• [Dataset content]
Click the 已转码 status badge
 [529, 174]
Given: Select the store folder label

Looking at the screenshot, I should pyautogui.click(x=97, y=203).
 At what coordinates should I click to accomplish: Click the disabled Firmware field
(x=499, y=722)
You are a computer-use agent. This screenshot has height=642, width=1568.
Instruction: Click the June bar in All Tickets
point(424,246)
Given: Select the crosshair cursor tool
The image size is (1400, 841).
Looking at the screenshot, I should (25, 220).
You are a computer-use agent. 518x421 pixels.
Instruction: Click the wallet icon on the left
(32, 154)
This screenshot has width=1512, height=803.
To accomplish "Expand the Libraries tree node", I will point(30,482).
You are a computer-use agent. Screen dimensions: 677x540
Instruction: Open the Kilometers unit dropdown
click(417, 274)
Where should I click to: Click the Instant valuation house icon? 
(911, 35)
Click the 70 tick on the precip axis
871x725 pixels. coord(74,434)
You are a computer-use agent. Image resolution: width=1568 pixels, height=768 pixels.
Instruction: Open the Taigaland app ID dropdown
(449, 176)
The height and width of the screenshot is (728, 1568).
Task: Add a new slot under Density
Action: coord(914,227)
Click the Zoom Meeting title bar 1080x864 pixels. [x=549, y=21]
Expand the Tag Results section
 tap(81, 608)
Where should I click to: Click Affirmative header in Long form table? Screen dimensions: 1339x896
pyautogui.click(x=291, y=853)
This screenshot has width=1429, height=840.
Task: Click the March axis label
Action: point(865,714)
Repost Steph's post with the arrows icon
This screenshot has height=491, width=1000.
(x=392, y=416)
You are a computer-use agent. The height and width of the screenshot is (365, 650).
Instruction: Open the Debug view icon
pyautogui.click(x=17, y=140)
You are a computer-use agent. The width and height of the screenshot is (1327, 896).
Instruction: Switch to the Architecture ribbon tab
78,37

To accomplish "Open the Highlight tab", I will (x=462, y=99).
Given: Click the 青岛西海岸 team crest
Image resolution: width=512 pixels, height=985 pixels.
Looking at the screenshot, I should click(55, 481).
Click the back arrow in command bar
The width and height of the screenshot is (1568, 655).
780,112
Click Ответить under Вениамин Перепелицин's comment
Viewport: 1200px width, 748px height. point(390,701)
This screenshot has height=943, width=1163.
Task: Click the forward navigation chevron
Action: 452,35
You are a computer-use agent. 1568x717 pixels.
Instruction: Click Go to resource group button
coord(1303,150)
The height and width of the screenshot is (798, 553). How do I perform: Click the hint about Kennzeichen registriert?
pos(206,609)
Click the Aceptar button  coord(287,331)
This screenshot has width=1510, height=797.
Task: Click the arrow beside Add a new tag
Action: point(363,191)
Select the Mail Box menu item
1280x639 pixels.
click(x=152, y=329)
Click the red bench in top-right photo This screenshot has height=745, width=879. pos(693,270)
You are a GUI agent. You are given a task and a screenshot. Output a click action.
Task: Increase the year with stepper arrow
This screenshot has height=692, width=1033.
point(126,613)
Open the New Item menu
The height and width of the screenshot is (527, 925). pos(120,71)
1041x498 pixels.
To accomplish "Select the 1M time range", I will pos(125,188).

• [What to produce]
Could you rewrite all the rows above with "computer-use agent" replaced by "screen assistant" everywhere, leaving everything else unchanged?

• [Reply]
Click the 已转码 status badge
 [529, 174]
Given: Select the store folder label

Looking at the screenshot, I should pyautogui.click(x=97, y=203).
 At what coordinates should I click to accomplish: Click the disabled Firmware field
(x=499, y=722)
You are a screen assistant. This screenshot has height=642, width=1568.
Instruction: Click the June bar in All Tickets
point(424,246)
Given: Select the crosshair cursor tool
The image size is (1400, 841).
Looking at the screenshot, I should (25, 220).
You are a screen assistant. 518x421 pixels.
Instruction: Click the wallet icon on the left
(32, 154)
This screenshot has width=1512, height=803.
To accomplish "Expand the Libraries tree node", I will point(30,482).
You are a screen assistant. Screen dimensions: 677x540
Instruction: Open the Kilometers unit dropdown
click(417, 274)
Where should I click to: Click the Instant valuation house icon? 
(911, 35)
Click the 70 tick on the precip axis
871x725 pixels. coord(74,434)
You are a screen assistant. Image resolution: width=1568 pixels, height=768 pixels.
Instruction: Open the Taigaland app ID dropdown
(449, 176)
The height and width of the screenshot is (728, 1568).
Task: Add a new slot under Density
Action: coord(914,227)
Click the Zoom Meeting title bar 1080x864 pixels. [x=549, y=21]
Expand the Tag Results section
 tap(81, 608)
Where should I click to: Click Affirmative header in Long form table? Screen dimensions: 1339x896
pyautogui.click(x=291, y=853)
This screenshot has width=1429, height=840.
Task: Click the March axis label
Action: point(865,714)
Repost Steph's post with the arrows icon
This screenshot has height=491, width=1000.
(x=392, y=416)
You are a screen assistant. The height and width of the screenshot is (365, 650).
Instruction: Open the Debug view icon
pyautogui.click(x=17, y=140)
You are a screen assistant. The width and height of the screenshot is (1327, 896).
Instruction: Switch to the Architecture ribbon tab
78,37

To accomplish "Open the Highlight tab", I will (x=462, y=99).
Given: Click the 青岛西海岸 team crest
Image resolution: width=512 pixels, height=985 pixels.
Looking at the screenshot, I should click(55, 481).
Click the back arrow in command bar
The width and height of the screenshot is (1568, 655).
780,112
Click Ответить under Вениамин Перепелицин's comment
Viewport: 1200px width, 748px height. point(390,701)
This screenshot has height=943, width=1163.
Task: Click the forward navigation chevron
Action: 452,35
You are a screen assistant. 1568x717 pixels.
Instruction: Click Go to resource group button
coord(1303,150)
The height and width of the screenshot is (798, 553). How do I perform: Click the hint about Kennzeichen registriert?
pos(206,609)
Click the Aceptar button  coord(287,331)
This screenshot has width=1510, height=797.
Task: Click the arrow beside Add a new tag
Action: point(363,191)
Select the Mail Box menu item
1280x639 pixels.
click(x=152, y=329)
Click the red bench in top-right photo This screenshot has height=745, width=879. pos(693,270)
You are a GUI agent. You are given a task and a screenshot. Output a click action.
Task: Increase the year with stepper arrow
This screenshot has height=692, width=1033.
point(126,613)
Open the New Item menu
The height and width of the screenshot is (527, 925). pos(120,71)
1041x498 pixels.
To accomplish "Select the 1M time range", I will pos(125,188).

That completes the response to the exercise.